One of my tricks to make me feel peppy even when I'm tired is to dress in snazzy outfits.

Lorna is retired at 48 years old. On the outside, she looks tired, but otherwise doesn’t seem disabled. What’s going on under the surface?

To look at me, you’d think I was scamming the system. I had all my limbs, wasn’t lugging around an oxygen tank, or hearing voices to kill certain “colleagues” at the college. I started wishing I had something gross obvious so when people wondered why I wasn’t working, I could point and shrug pathetically. But all my “issues” (I wouldn’t call them problems), were invisible: dizziness, nausea, achy joints, lack of mental focus, insomnia, migraines, lethargy, vacuuming aversion (okay, I had that one forever).

Since I retired at the end of the spring 2006 semester, I had the summer to contemplate being “disabled”  without having to deal with being “retired.” Lazy Professors don’t typically work in the summer.

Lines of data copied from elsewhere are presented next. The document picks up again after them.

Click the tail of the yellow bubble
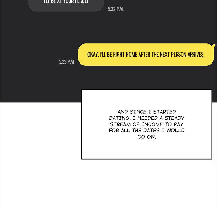217x211 pixels. (x=214, y=46)
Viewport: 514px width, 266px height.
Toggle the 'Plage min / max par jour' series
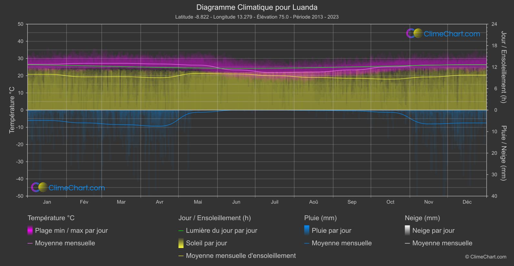[x=71, y=231]
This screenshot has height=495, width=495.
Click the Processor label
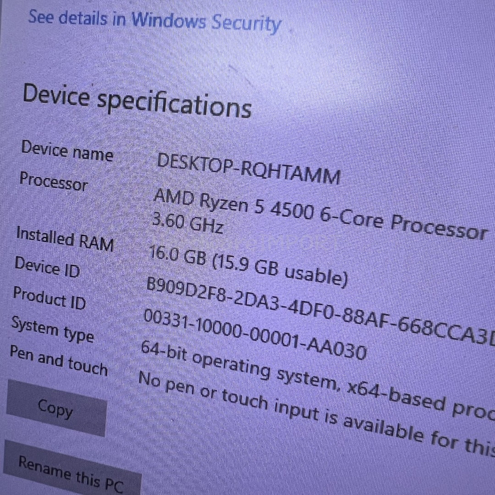(53, 182)
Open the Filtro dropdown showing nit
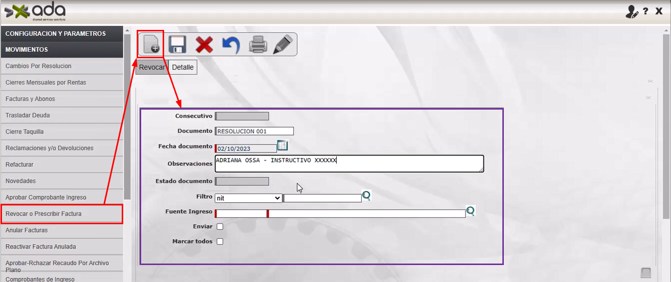The height and width of the screenshot is (282, 671). pyautogui.click(x=248, y=198)
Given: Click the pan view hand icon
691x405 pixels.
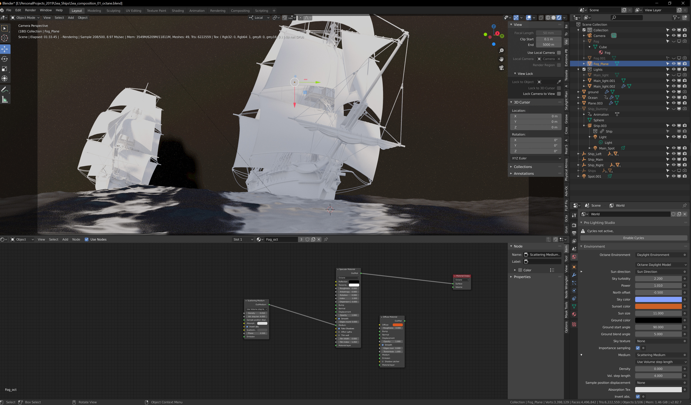Looking at the screenshot, I should (501, 59).

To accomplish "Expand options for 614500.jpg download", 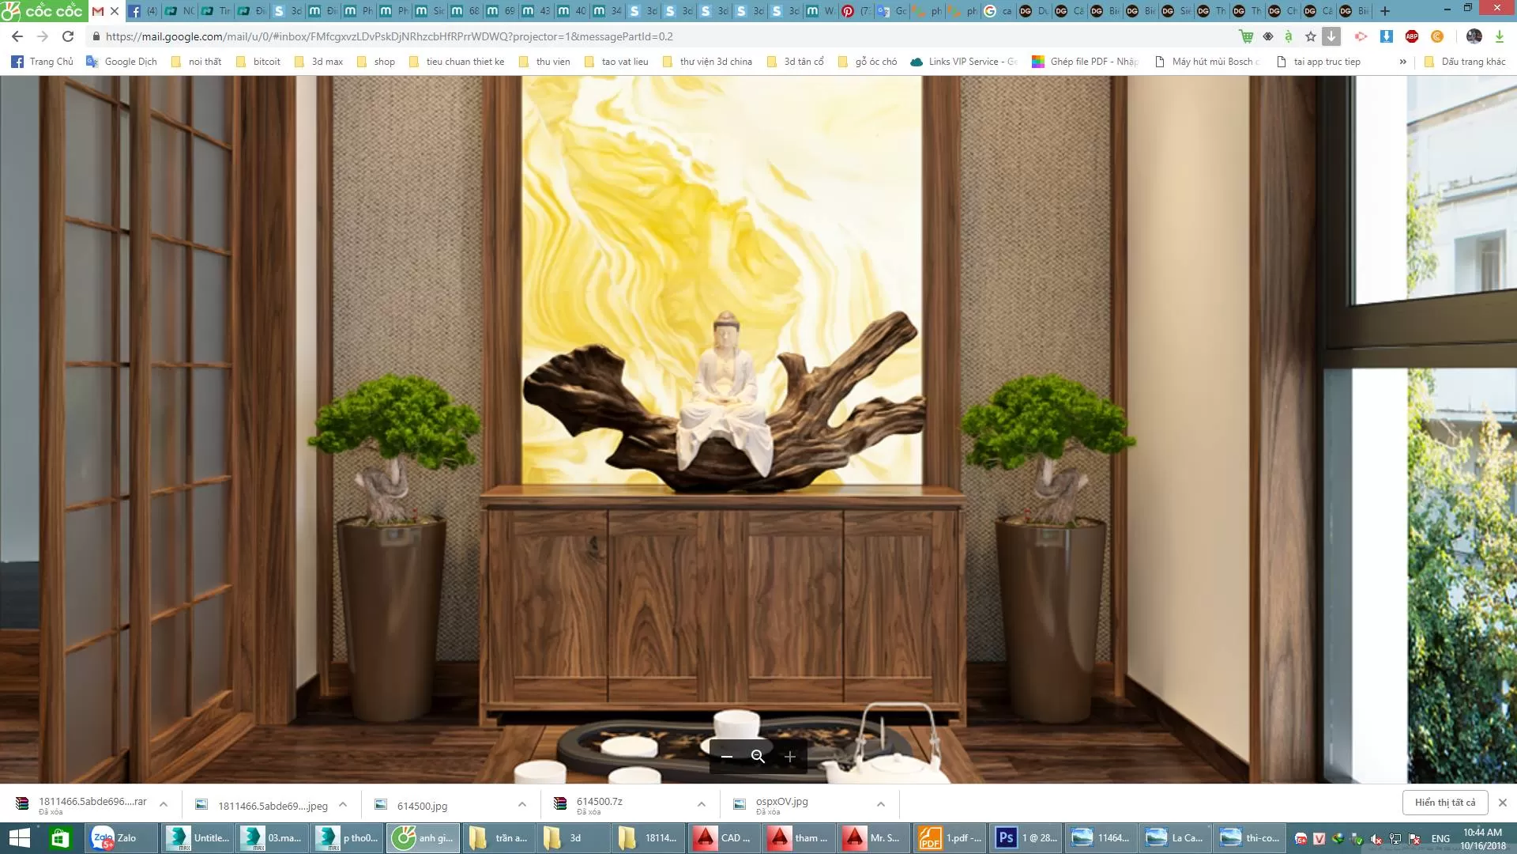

I often worked on updating my courses and other academic projects throughout the summer. An online writing group became my substitute activity. Now that I had time, I decided I would do something with the short, funny stories I’d been writing since I got dizzy. But I needed to know if someone other than people who loved me and loved my writing (the same people who told me I looked marvelous in a buzz cut) thought my stories were publishable. I joined the Critique Circle and let aspiring writers tell me what they thought of my work and I got a lot of practice telling them what I thought of their work. I dove into this new adventure with the same zeal tenacity thoughtfulness as I did my teaching. This new obsession endeavor gave me an answer when the inevitable question arose, “What are you doing with all your free time?” I said, “I’m an aspiring writer.” It was something.

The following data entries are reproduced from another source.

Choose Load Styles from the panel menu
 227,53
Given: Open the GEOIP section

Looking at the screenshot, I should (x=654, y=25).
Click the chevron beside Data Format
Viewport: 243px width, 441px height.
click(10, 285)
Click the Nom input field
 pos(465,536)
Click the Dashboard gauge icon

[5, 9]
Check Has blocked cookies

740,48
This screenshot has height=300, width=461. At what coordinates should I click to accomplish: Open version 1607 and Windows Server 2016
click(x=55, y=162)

I could never write like BoBo. His imagination and keyboarding skills were incredible. Maybe someday I'd be as talented a writer as BoBo...

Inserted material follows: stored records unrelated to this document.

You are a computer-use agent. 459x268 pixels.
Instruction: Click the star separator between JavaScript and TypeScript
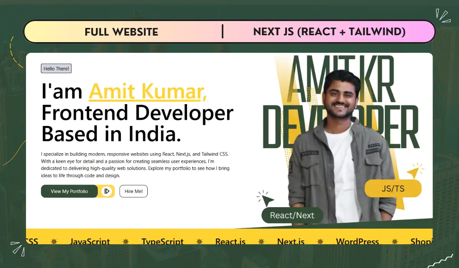tap(126, 242)
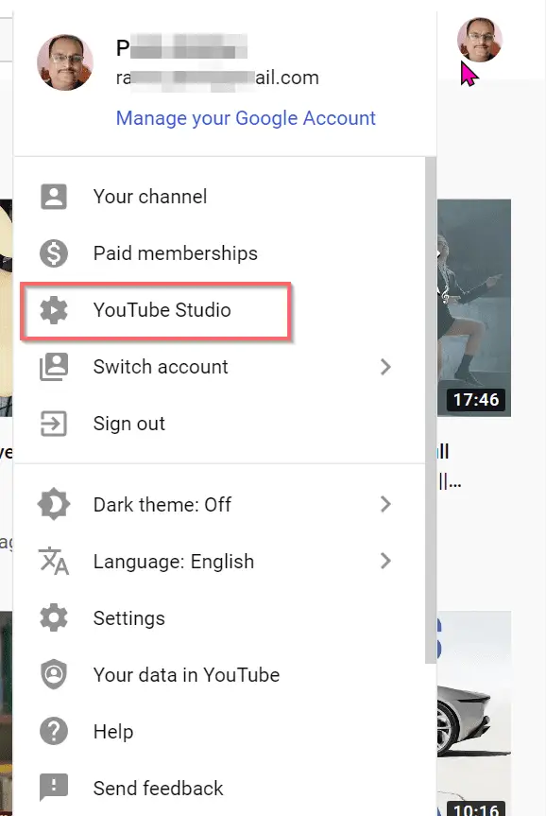Click the Sign out arrow icon
This screenshot has height=816, width=546.
(54, 424)
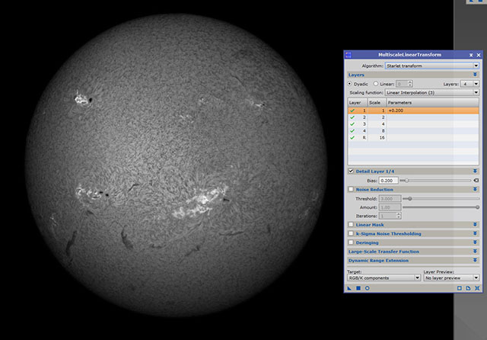Click the Apply square icon
This screenshot has height=340, width=487.
tap(358, 288)
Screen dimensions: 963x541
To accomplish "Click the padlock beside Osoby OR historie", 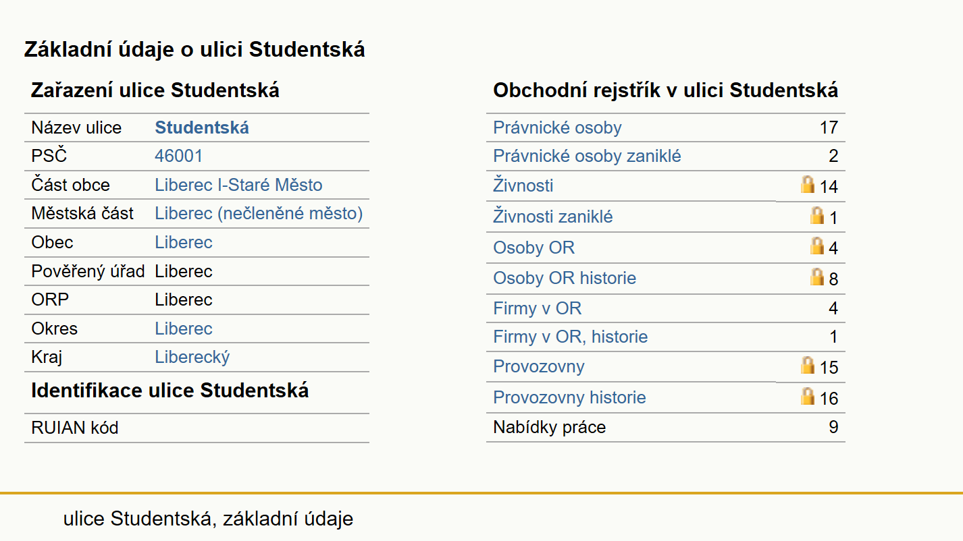I will tap(816, 277).
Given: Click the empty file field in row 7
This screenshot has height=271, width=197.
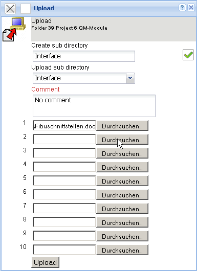Looking at the screenshot, I should click(64, 209).
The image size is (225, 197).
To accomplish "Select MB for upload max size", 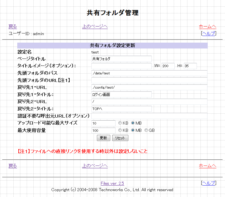I will [x=133, y=123].
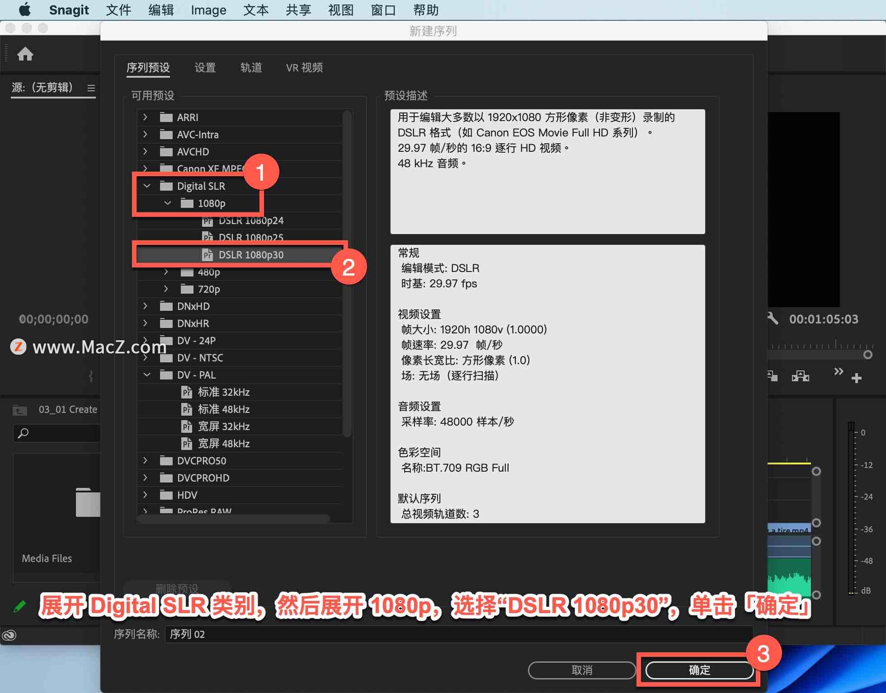Image resolution: width=886 pixels, height=693 pixels.
Task: Click the navigate-up folder icon beside 03_01 Create
Action: tap(19, 409)
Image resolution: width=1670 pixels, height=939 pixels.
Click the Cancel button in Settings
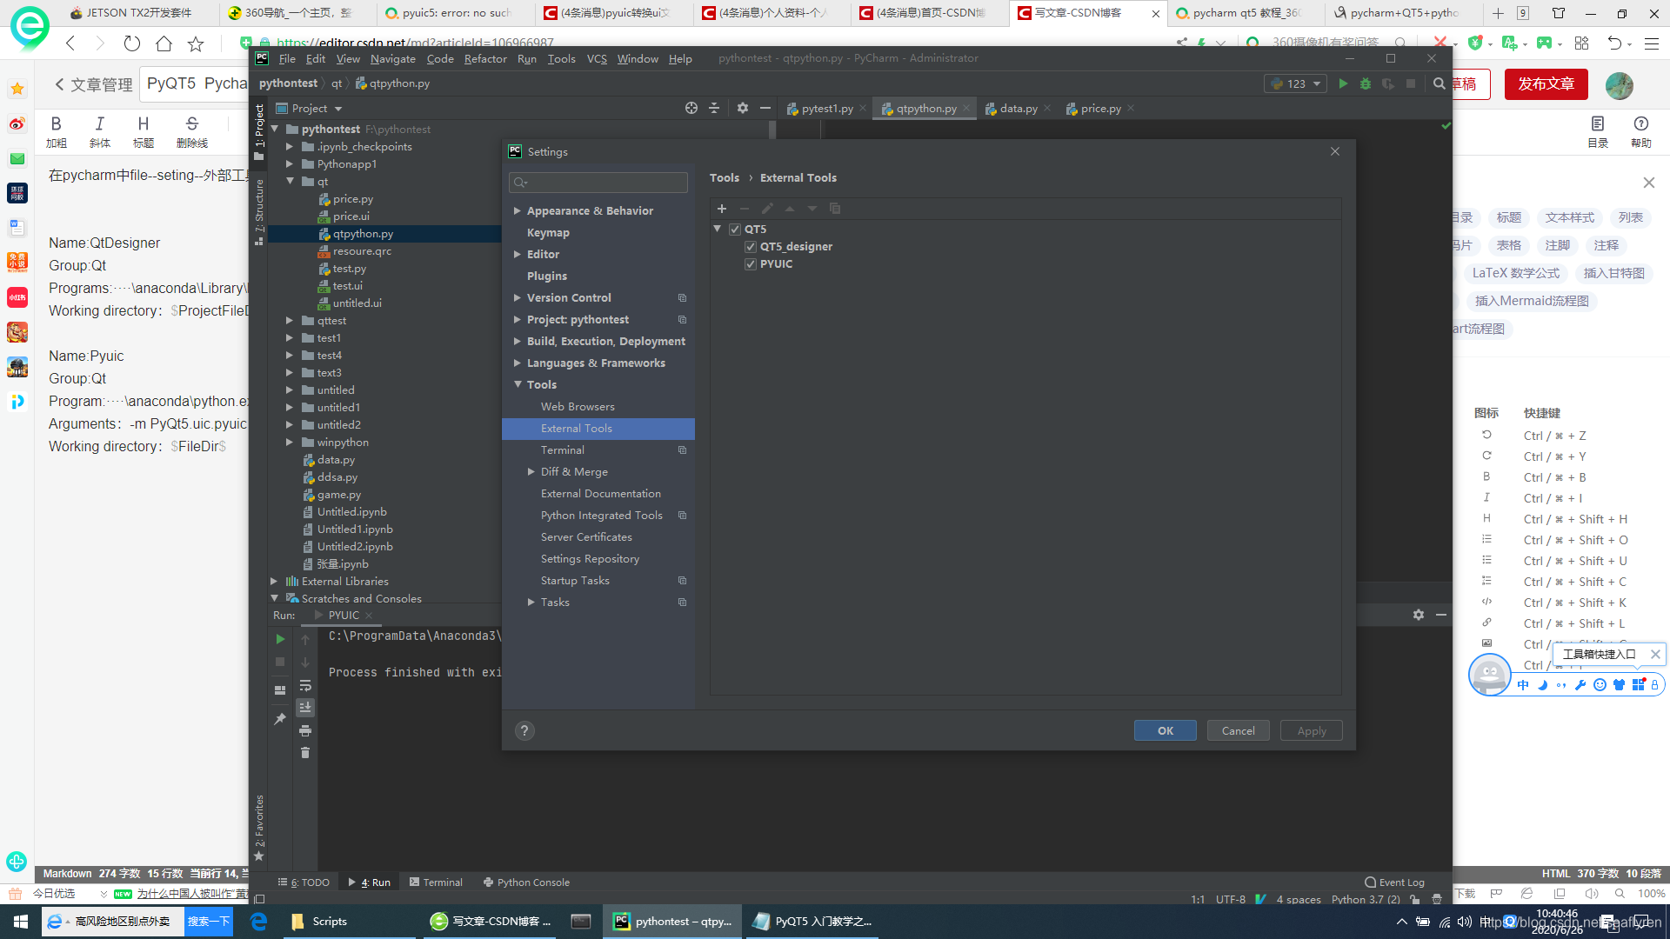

Chuck supported my new adventure as long as he didn’t have  listen to me read my work. He didn’t have the patience for that. His attention span for my “hobby” was, at most, 5 minutes. If I was working on a book or something that would bring money or fame to him us, then he may have treated my efforts more seriously. He spent incrementally less time at home, but called often to check up on me. On the weekends and many evenings, he loved to go to “our” place at the lake, which had a very nice “park model” camper with an attached deck. While he “invited” me often, the place felt like his get-away from to me. We had a cadre of pets: 2 dogs, 2 cats, and 1 cockatoo (Reggie, who didn’t travel well). Chuck was allergic to pet dander. Keeping the camper pet dander-free made life easier for him, but leaving the pets at home meant I could only “visit” for short periods. We brought the dogs and Reggie down several times, but it was cramped and not very relaxing. Thus began a pattern of separate living accommodations in the summer for practical of reasons.

Ha! I got out of my cage and I'm going to shred your "Easy-Up" while you try to relax on your deck.

In August, Chuck had a business trip to Chicago. I accompanied him. We had a delightful time, even though I started getting fairly chronic back aches that prodigious amount of Advil nothing seemed to relieve. I had given up my daily jogging routine about a year ago because I developed flu-like symptoms for days after even a short jog. My body didn’t want to move faster than a slow walk, so I walked.

Two days after returning from Chicago, my back hurt so much I laid down with a heating pad in the middle of the day. It was a Saturday. When I tried to get up an hour later, I couldn’t move my legs without kill-me now searing pain. Odd.  I cried called for help. Chuck tried to get me on my feet. I collapsed to the floor in agony. Again, odd. In Never-Let-a-Little-Thing-Like-Paralysis-Stop-Me fashion, I tried, with Chuck and Alex’s help and the assistance of a rolling office chair, to get downstairs and to the car so we could drive to the ER. We got a far as the car. As I tried to get into the car, I wondered what the woman in the magician’s saw-the-lady-in-bits trick felt like if the trick went wrong. I bet she felt better than I did.

Yeah, if that were real, I felt like the woman in the box, only worse.

We called the ambulance and I got my first-ever ambulance ride. They offered me morphine but I declined. I wanted to be in excruciating pain able to accurately answer any diagnostic questions when I got to the hospital. After all ER tests and questions were done, however, I gladly accepted as many doses of morphine as they would give me.

The surgeon on call was a cardiac specialist and felt confident I had a muscle spasm. He released me with an Rx for muscle relaxants and suggested walking. By Monday, my back pain was worse and my left leg was getting numb. Odd and ominous. I went to my doctor. An MRI showed that I had a partially blown L-4 disc.

I worried about being depressed that, for the first time since I could recall, the fall semester started without me. Turns out, I worried needlessly. I was having emergency back surgery to prevent possible paralysis of my left leg. Missing college wasn’t even on the radar.

I saw my future go from this ...

... to this.

Back surgery? You’ve got to be kidding?